NASA Begins Building Space-Station Facility

NASA managers have broken ground on a $56 million processing facility at the Kennedy Space Center that puts the agency one step closer to turning space station Freedom into reality. "We start processing for our first [space station assembly] flight roughly four years from today," Richard Kohrs, director of the space station program, said Tuesday.

The hangar-like three-story processing facility building, at a cost of $56 million, is the largest construction project at the Kennedy Space Center since the Apollo moon program. It will feature 63,000 square feet of space for assembly and testing of space station components, along with a 5,000-square-foot airlock.
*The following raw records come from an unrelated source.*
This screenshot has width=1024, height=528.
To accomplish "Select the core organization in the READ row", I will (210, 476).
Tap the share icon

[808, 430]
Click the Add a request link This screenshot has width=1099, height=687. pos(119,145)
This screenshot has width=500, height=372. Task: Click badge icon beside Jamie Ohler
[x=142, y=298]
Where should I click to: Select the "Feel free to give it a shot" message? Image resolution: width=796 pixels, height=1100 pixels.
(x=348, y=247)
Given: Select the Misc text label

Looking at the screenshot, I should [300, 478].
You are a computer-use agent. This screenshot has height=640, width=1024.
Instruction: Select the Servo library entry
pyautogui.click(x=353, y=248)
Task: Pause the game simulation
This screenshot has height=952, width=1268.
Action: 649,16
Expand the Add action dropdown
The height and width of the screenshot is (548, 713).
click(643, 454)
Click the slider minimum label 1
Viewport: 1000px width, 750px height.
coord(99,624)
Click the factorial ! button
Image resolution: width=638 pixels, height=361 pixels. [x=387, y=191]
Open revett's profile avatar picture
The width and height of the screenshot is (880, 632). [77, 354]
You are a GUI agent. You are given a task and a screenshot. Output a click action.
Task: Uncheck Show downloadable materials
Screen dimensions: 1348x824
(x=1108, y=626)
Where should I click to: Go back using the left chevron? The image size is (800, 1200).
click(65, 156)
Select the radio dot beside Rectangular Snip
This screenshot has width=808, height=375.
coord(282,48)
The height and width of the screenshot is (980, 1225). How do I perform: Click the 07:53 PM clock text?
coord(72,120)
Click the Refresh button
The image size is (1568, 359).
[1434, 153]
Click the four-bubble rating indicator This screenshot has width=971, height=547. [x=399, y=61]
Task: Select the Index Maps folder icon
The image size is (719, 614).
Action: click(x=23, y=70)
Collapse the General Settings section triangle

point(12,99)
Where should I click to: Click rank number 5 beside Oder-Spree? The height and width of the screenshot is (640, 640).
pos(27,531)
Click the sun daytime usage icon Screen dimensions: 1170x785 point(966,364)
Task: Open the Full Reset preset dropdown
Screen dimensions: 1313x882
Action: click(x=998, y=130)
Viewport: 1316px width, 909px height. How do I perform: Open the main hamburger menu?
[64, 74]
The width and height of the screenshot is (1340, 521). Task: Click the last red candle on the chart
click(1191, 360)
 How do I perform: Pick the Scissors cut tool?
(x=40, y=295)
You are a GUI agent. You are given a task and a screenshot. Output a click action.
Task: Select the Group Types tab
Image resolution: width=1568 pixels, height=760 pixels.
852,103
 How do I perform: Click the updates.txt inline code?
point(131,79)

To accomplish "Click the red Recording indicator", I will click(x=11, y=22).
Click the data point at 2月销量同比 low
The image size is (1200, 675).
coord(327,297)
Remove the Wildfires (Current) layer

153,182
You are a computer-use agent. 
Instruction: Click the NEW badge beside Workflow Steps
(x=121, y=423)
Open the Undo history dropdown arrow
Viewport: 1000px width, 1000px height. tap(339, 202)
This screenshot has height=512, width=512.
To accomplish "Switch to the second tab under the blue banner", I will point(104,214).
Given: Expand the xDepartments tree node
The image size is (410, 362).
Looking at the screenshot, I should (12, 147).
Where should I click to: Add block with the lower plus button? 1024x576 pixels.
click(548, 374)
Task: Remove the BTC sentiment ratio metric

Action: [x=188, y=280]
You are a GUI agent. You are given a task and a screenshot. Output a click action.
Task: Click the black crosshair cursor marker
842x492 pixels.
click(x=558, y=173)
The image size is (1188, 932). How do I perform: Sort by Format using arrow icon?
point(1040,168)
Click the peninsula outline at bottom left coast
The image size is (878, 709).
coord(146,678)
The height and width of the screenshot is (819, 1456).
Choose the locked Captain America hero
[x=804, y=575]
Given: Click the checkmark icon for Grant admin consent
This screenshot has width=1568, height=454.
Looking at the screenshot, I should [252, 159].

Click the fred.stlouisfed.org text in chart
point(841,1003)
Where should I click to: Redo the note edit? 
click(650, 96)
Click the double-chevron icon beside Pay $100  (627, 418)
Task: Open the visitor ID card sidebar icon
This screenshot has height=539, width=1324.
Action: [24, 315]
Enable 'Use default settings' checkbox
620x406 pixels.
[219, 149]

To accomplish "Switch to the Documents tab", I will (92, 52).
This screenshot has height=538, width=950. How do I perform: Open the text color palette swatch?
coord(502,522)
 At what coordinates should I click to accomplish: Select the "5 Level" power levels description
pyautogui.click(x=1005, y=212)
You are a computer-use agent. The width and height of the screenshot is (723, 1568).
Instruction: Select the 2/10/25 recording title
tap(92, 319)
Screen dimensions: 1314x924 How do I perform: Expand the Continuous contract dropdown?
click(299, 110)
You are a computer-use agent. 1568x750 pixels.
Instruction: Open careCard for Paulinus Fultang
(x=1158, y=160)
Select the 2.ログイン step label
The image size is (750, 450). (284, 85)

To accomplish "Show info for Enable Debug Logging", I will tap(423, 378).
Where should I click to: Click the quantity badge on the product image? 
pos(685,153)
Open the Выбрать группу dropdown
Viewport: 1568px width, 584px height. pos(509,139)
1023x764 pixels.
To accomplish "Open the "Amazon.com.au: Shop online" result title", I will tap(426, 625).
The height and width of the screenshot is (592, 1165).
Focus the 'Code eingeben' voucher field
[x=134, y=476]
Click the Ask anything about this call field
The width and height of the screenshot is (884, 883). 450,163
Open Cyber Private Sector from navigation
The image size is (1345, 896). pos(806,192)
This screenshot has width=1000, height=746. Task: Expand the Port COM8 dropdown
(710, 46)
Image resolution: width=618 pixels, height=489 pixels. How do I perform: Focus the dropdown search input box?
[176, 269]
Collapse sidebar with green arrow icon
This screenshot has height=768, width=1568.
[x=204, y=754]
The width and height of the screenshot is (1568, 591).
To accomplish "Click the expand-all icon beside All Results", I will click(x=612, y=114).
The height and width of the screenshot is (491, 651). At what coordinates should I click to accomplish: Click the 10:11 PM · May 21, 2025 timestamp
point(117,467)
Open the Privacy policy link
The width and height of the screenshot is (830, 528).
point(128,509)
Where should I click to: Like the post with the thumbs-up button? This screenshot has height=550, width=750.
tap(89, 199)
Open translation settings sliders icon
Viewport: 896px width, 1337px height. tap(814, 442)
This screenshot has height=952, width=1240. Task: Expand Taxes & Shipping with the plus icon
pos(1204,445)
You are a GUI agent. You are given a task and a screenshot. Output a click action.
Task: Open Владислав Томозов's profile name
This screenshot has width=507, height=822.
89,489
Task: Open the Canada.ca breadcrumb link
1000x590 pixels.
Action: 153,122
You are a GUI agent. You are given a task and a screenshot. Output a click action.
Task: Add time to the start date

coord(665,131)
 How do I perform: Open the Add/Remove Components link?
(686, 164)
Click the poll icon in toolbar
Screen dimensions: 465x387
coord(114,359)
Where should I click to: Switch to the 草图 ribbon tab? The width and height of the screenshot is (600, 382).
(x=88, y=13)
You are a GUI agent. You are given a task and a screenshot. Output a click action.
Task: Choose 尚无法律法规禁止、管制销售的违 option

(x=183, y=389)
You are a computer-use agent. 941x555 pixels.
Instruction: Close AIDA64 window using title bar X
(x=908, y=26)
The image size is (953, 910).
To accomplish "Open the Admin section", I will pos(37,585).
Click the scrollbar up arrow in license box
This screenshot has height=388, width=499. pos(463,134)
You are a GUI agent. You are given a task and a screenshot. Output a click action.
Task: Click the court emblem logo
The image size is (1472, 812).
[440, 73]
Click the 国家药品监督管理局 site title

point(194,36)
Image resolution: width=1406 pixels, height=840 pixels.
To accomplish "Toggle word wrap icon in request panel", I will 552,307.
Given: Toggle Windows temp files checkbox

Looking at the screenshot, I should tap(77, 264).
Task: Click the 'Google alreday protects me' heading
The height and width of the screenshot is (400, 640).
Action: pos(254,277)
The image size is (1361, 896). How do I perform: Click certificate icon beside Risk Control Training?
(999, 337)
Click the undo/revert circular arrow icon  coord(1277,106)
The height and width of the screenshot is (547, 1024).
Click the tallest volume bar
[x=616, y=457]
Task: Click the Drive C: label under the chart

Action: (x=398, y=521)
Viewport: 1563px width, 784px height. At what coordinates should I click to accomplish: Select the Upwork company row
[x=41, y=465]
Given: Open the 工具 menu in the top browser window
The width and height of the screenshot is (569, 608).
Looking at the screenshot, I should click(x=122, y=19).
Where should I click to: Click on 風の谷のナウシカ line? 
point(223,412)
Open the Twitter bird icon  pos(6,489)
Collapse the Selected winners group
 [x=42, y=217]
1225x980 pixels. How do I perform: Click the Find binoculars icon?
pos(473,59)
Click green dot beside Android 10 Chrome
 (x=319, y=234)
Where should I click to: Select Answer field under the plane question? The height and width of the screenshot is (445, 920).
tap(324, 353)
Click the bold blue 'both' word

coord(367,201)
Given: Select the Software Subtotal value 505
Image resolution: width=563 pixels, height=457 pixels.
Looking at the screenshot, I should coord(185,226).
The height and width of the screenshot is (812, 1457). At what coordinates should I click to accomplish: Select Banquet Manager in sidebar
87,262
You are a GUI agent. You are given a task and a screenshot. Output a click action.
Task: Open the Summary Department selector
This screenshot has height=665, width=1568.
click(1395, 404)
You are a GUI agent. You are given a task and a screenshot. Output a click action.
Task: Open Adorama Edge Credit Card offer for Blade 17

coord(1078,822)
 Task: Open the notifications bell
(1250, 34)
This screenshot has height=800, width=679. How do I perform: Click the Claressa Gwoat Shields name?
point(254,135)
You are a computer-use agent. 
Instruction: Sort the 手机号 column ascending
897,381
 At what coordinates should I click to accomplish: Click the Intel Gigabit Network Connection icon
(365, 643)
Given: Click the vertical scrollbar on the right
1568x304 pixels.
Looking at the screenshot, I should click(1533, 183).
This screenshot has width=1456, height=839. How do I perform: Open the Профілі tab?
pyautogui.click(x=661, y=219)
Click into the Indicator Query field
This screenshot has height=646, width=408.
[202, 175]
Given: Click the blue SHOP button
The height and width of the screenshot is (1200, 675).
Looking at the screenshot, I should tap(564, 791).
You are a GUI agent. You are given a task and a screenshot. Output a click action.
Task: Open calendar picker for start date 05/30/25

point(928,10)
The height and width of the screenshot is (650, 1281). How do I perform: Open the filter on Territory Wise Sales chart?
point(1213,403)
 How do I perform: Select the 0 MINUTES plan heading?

Scheduled to be completed in early 1994, the new processing facility will be occupied by some 1,000 National Aeronautics and Space Administration and contractor workers.

NASA just completed a congressionally mandated redesign of Freedom, reducing its size, cost, and complexity in the face of budget cuts totaling $5.7 billion over the five years.

Shuttle assembly flights are scheduled to begin in the second quarter of 1996 with part-time, "man-tended" operations beginning in mid 1997. Full-time, permanently manned status, using four astronauts instead of eight as originally envisioned, is now scheduled for 2000. It had been set for 1997 or 1998. Prior to the redesign, NASA expected Freedom to cost $38.3 billion to build, including development, on-orbit operations, and shuttle transportation. The project now is expected to run some $30 billion.